I write to offer prayers and sympathy after the tragic death of a Chattenden man at Four Elms Hill, another death on a road that Medway Council readily admit is at its capacity.
It is important to remember that we the residents of the Hoo Peninsula have constantly echoed our feelings that the A228 is simply not designed to accommodate the amount of traffic now using it and simply how dangerous the road is becoming each day. With further commercial expansion at Kingsnorth and Grain, and with Medway Council’s plan to ‘unlock the potential of the peninsula’ by building another possible 12,000 houses and with very little positive information on infrastructure to accommodate such plans.
How many times will residents be cut off using the main road to the peninsula in times of an emergency?
Too often will the police stand by and let HGVs attempt a small B-road through Cooling and High Halstow, blocking it at a time thousands of people are attempting to get home, resulting in people spending hours in their cars, some with your babies and children, some being senior citizens, some even being forced to walk home or sleep in their cars.
How are emergency vehicles meant to cope with this gridlock?
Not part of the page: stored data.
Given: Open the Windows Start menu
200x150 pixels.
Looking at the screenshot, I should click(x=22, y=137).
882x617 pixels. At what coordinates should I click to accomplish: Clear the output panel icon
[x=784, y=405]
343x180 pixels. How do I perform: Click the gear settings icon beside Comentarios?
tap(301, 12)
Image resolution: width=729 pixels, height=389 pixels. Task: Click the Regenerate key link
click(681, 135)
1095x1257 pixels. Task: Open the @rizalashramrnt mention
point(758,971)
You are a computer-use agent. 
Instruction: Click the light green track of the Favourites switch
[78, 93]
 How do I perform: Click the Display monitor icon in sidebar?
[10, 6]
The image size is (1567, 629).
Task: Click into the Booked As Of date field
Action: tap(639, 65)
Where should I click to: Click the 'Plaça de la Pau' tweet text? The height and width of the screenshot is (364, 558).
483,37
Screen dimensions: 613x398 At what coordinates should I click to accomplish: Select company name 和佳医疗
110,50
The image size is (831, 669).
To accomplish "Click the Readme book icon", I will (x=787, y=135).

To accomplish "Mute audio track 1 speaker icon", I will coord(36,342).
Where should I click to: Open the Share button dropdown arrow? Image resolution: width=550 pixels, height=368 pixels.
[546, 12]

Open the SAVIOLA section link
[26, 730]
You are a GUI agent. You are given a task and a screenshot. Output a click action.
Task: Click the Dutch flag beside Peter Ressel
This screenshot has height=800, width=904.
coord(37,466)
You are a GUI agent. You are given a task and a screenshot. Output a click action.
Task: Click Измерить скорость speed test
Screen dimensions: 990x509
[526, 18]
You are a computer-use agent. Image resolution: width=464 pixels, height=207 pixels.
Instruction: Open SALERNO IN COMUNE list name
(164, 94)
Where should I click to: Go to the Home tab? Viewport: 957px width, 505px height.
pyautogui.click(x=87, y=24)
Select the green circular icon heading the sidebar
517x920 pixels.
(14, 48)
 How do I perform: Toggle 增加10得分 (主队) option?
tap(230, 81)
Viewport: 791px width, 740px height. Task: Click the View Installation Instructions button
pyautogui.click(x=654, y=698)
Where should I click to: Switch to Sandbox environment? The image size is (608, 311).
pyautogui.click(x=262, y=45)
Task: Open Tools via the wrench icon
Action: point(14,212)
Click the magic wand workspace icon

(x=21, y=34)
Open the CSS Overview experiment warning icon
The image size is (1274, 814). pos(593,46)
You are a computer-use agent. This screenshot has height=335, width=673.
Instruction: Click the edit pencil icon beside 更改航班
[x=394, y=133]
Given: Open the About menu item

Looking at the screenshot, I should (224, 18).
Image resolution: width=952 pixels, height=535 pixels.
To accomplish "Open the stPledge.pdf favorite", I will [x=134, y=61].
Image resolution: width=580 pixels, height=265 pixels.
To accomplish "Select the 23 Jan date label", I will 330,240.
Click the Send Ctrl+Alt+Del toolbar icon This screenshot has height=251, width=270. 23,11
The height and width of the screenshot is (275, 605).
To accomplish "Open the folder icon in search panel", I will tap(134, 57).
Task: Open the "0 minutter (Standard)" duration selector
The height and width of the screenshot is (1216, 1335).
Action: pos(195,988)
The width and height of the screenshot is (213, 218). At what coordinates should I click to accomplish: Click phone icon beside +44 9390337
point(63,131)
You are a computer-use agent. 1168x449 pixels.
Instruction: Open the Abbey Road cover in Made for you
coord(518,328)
Babies won’t wait for a traffic free night to be born. Heart attacks and other serious illnesses can happen at any time. Experience has shown many times that the Peninsula becomes parallelised when incidents happen on our one and only road. Why after years of promises is there no protocol to inform large distribution companies on the peninsula to delay HGVs leaving depot? Why no signage warning HGVs no access to the Peninsula before they try to come on through unaccommodating roads? Do we need more or better enforcement of the speed limit on Peninsula way?
I have asked for a meeting with Kent Police to make sure they understand how isolated residents feel when our main road is blocked, and when lorries gridlock the only other option, the B-road at Cooling. Is it time for width and weight restrictions on that B-road? What if any protocol is in place for emergency services to access and leave the Peninsula when the main roads are blocked due to an emergency? I will spend today and the next couple of days trying to get answers to these questions. Not least why Medway will not divulge plans for improvements.